Namun ini tidak berarti segera tamatlah kerinduan manusia untuk berada (kembali) di jalan seharusnya. Bagi setiap manusia, terbentang jalan pengharapan. Itulah jalan yang bergandeng mesrah dengan kebenaran dan hidup. Kita tentu pada maklum bahwa lika-liku jalan hidup setiap manusia tentu berbeda-beda.

Syukurlah, apabila alam lingkuangan kehidupan seseorang itu sekian pro aktif untuk selalu OK dan segar pada nilai-nilai luhur. Namun, dalam hidup penuh pertarungan, manusia bisa saja terjebak dalam salah memutuskan, yang berujung pada keanehan dalam bertingkahlaku.

Banyak hal janggal yang telah diperlihatkan sebagai kebalikan dari kebaikan, nilai-nilai luhur dan kebenaran. Namun, luhurlah hati yang penuh dengan aura sikap penyesalan untuk kembali. Untuk kembali kepada kedaulatan ‘ya’ akan kebaikan dan ‘tidak’ akan keburukan.

Namun banyak juga akal bulus untuk berpura-pura “Ya”, tetapi tak nampak dalam sikap. Tetapi, ada selalu harapan dan kerinduan dalam Tuhan untuk kembali kepada pangkuan kemurahan Tuhan. Yang semula mengatakan ‘tidak’ akan kebaikan, tetapi kemudian bersimpuh pada penyesalan.

Itulah yang hendak disorot Tuhan dalam tegasannya kepada imam-imam kepala dan tua-tua bangsa Yahudi, *”…sesungguhnya pemungut-pemungut cukai dan para pelacur akan mendahului kamu masuk ke dalam Kerajaan Allah…”* (Mat 21:31).
Saat oleh karena Kasih Tuhan, para pemungut cukai dan para pelacur itu sekian bergerak ke 8alam masuk Kerajaan Allah, para petinggi Yahudi itu sebaliknya masih saja terjerat dalam alam dan pola-pola lama. Hal itu menyangkut cara berpikir, menilai, memutuskan, bersikap dan bertindak.

Menyesal, insaf, dan bertobat* (Yeh 18:25-28)

Siapapun kita, dalam rana Injili, terus diserukan gema untuk kembali pada nilai, pada kehidupan, kepada kebaikan. Ya, kepada Allah sendiri. Saling membantu untuk meneguhkan satu terhadap yang lain adalah panggilan kasih.

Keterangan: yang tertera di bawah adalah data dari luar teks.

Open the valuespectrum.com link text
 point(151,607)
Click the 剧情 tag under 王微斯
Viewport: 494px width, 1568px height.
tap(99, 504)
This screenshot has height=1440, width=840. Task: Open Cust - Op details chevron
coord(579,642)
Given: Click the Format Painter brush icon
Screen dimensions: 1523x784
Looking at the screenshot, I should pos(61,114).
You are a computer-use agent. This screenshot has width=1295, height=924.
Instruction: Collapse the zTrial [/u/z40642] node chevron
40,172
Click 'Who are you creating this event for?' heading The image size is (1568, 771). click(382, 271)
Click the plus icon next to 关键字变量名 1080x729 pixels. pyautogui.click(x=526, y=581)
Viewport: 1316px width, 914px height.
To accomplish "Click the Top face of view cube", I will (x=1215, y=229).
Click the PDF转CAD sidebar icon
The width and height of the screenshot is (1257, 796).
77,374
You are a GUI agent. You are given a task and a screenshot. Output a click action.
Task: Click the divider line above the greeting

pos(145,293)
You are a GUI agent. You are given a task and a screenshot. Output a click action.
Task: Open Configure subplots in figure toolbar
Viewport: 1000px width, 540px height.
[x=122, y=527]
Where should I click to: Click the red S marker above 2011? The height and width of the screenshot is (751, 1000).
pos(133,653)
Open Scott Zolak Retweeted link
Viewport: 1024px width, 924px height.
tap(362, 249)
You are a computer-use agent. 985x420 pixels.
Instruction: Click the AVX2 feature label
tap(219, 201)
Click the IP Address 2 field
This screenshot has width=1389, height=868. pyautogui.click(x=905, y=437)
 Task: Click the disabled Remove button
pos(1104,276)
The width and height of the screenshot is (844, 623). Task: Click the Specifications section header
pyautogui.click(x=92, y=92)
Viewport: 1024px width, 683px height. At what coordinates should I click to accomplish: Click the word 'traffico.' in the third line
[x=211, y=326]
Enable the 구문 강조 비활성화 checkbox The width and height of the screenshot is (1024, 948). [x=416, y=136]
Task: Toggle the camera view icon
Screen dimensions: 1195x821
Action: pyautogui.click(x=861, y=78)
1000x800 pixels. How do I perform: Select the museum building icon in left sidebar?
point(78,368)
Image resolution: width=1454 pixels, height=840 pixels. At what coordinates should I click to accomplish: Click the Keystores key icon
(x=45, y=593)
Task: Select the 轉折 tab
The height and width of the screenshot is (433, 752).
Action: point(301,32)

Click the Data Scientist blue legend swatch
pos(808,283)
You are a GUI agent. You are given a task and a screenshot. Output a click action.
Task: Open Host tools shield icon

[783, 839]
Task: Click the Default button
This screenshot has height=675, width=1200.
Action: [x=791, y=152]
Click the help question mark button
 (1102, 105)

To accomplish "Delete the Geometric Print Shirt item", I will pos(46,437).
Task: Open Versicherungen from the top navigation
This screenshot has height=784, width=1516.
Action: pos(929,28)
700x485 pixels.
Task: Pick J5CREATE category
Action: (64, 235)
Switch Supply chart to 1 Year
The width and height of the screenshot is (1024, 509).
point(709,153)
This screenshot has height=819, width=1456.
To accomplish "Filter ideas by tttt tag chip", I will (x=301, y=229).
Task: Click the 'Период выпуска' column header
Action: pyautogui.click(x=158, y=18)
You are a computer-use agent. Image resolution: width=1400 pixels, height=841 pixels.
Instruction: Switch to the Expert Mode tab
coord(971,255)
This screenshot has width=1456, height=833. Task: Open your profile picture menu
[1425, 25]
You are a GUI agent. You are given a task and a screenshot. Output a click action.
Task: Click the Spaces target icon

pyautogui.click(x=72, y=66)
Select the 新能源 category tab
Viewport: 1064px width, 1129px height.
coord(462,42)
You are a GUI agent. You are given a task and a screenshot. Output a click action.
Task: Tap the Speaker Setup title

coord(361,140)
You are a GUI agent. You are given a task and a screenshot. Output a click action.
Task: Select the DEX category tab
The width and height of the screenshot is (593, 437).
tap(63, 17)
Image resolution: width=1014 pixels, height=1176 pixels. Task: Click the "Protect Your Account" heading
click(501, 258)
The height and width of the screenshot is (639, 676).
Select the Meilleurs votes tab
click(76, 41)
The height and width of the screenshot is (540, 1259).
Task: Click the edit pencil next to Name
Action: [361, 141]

Tetapi pertobatan itu juga menuntut perombakan radikal secara pribadi tentang cara berpikir, cara kita menilai, cara bersikap terhadap atau mengenai sesama. Pertobatan adalah satu proklamasi kemerdekaan. Saat kita tidak terpaku mati lagi pada dalil-dalil lama dan kejam terhadap sesama. Tanpa pusing peduli pada irama indah jalan pulang penuh penyesalannya.

Terkadang berat memang hidup di dunia yang fana ini, Bro. Kata orang, ‘berlapis-lapis kebaikan tidak lantas jadikan Anda sebagai penyelamat apalagi sebagai orang kudus. Namun satu kesalahan sudah cukup untukmu sebagai ‘mahkota’ untuk digelar sebagai iblis dari neraka jahanam.

Kita tak akan pernah berubah dalam cara berpikir, menilai serta bertindak terhadap sesama, jika kita tidak berusaha melakukannya dalam kasih (cf St Thomas Aquino).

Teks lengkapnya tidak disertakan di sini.